**SUPPLIED PASSAGE:**
At the same time, as they push test code units, Microsoft is refactoring the NAV/BC code and exploring tier one and tier two apps anchored on CDS. This means that in the future, a lot of ERP functionality may not even be written in AL. Maybe you need more than one approach – this at least is our conclusion, and this is what this initial blog in a series is about.

The rules have changed – the attitude has not yet caught up

In the past, solutions were individualized and updates where infrequent – you could always roll back a modification. As the Dynamics NAV/BC solution has evolved, it has become more standardized with frequent updates. This means that the cost of catching a bug downstream has risen as you need to fix it for more users and more often. As a result, improving quality by finding the bug upstream is starting to help increase profits.

Many developers have not yet accepted this and even if they had, they do not ‘enjoy writing the same code twice’. Adding in a move from C/side to VS Code with a code review, continued integration and deployment does not make the journey easier. Still, this is the ‘brave new world’ that is now completely normal for our .net core, Angular and Azure developers that are building our Meta UI.

New Dynamics NAV/BC customers expect testing to be part of their ‘subscription’. Older (typically larger) non-subscription customers on the other hand, are not too keen on having an even larger up-front investment for their solution. It is only when they get a clear view on the time wasted by their staff on testing that automation starts to make sense.

**DATA EXTRACT:**
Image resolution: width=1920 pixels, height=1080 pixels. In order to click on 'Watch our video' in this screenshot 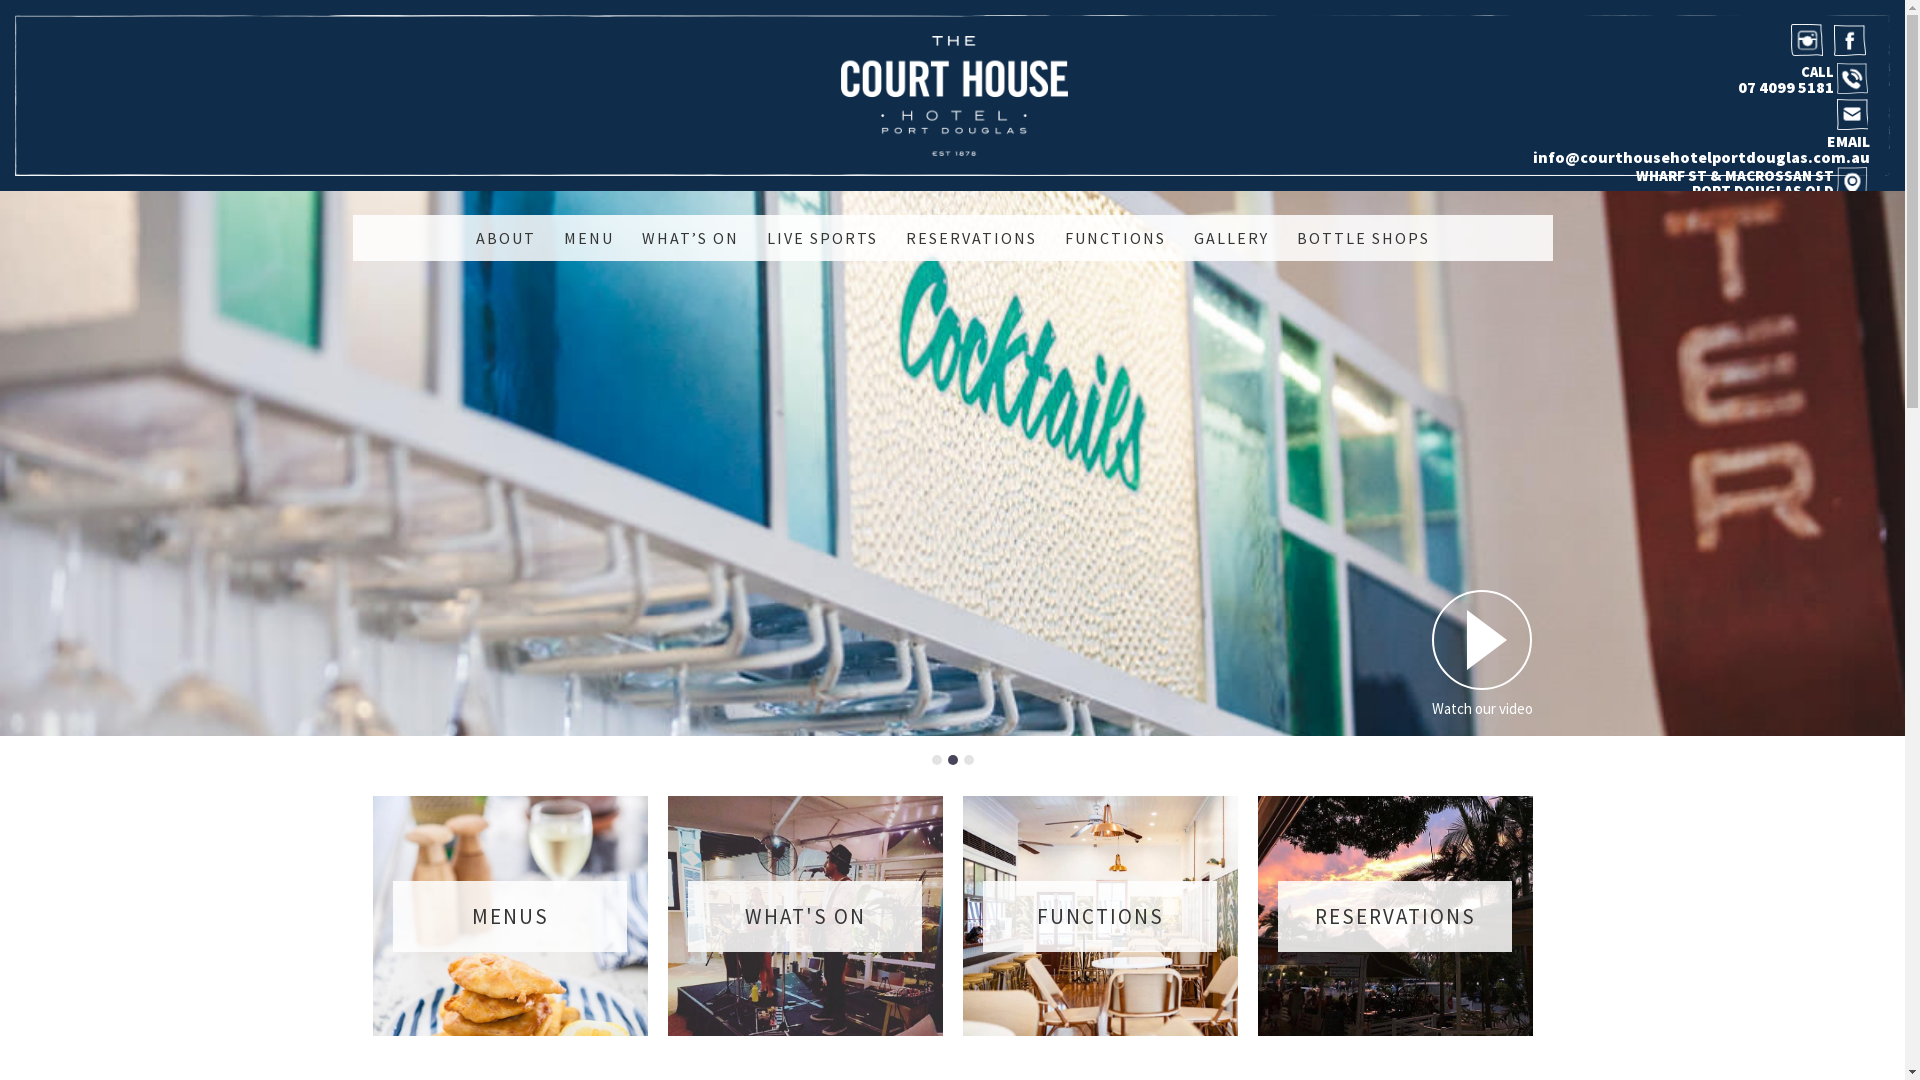, I will do `click(1482, 652)`.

**TASKS:**
1. In the Dynamics NAV/BC testing passage, what do new Dynamics NAV/BC customers expect to be part of their subscription?
2. Reproduce the Dynamics NAV/BC testing passage verbatim from "The rules have" to "help increase profits.".

**SOLUTIONS TO EACH TASK:**
1. Testing.

2.
The rules have changed – the attitude has not yet caught up

In the past, solutions were individualized and updates where infrequent – you could always roll back a modification. As the Dynamics NAV/BC solution has evolved, it has become more standardized with frequent updates. This means that the cost of catching a bug downstream has risen as you need to fix it for more users and more often. As a result, improving quality by finding the bug upstream is starting to help increase profits.